Jesus tells us to let our light shine and not to hide it.
So many Christians feel uncomfortable showing and sharing their faith beyond the walls of their homes and churches, or beyond the circle of Christian friends. Our safe “zone.”
Certainly, it is so much more comfortable to meet with other believers who do not question our beliefs and values. But Jesus calls us out of our comfort zone, to let our light shine in the darkness. Only there we can make a difference.

Our Christian faith should be perfectly visible to everybody, not only within the Church.
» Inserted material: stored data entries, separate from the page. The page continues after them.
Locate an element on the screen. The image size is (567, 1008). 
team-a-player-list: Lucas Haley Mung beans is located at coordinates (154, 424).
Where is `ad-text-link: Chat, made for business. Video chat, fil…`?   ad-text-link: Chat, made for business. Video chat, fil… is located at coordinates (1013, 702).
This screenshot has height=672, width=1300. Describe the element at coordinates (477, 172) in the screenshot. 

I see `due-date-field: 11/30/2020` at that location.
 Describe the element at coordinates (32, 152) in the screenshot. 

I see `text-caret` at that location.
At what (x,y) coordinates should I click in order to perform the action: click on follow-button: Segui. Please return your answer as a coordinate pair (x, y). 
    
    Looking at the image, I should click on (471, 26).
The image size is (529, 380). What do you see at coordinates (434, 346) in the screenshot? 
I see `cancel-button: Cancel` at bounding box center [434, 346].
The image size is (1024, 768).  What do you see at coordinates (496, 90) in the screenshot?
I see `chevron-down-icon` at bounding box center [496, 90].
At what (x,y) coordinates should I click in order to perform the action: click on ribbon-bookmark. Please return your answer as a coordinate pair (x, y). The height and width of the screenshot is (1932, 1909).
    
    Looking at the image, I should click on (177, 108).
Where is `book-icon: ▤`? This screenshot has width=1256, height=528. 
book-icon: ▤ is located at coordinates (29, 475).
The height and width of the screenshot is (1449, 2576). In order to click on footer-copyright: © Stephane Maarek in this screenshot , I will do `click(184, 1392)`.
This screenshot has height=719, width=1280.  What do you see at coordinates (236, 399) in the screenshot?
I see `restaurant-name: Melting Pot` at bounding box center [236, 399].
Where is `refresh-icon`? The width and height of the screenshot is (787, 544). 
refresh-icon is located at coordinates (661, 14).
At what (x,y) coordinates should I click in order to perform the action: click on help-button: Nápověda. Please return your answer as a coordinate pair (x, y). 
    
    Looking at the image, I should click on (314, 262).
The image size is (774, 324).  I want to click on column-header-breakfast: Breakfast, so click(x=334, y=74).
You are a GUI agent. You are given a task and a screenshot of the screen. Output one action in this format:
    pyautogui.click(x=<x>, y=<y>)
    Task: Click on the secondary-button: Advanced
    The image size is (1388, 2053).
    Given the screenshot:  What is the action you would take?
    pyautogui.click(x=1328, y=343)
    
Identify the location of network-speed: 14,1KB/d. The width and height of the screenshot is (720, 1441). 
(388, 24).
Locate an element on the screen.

A faith whose effects stop at the church door is not much use to anyone.

It should be even more visible in our ordinary day-to-day activities: in the way we treat a shop assistant across the counter, in the way we order a meal in a restaurant, in the way we treat our employees or serve our employer, in the way we drive a car, in the language we use, in the TV programs we watch, or in the books we read.

A Christian should be just as much a Christian in the workplace, the classroom, the health center, the kitchen, and on the bus, as they are in church. Jesus did not say, “You are the light of the Church.” He said, “You are the light of the world.” And as we take part in life in our society, our Christian faith should be evident to all.

Jesus concludes with two conditions concerning letting our light shine. The first gives the answer to the question, how? The second answers the question, why—for what purpose?”

How? Through good deeds that can be seen by everyone.
In the Sermon on the Mount, Jesus speaks not only about fulfilling the law, but about going the extra mile, turning the other cheek, excelling in righteousness, charity and good works far beyond what we have to. Not because we are forced to. Not because we feel obliged. But because we choose to, joyfully and voluntarily. It is those that draw people’s attention and make them wonder why.

What better compliment than that people come to God because they have seen his love transform our lives and radiate from us in visible and touching ways!

That brings us to the question of purpose: Why be a light in the world—for what purpose?

Certainly not to earn points, to gain popularity, or to get lots of likes and friends on Facebook. This is not about us. After all, we are not the source of light. We are merely reflecting the light of Christ.

So let’s turn our focus onto God so that God gets all the glory for what God does and gets done through us.

Now join me with signing as I end this sermon with this beautiful song…
“This little light of mine—I’m gonna let it shine. Everywhere I go, I’m gonna let it shine.”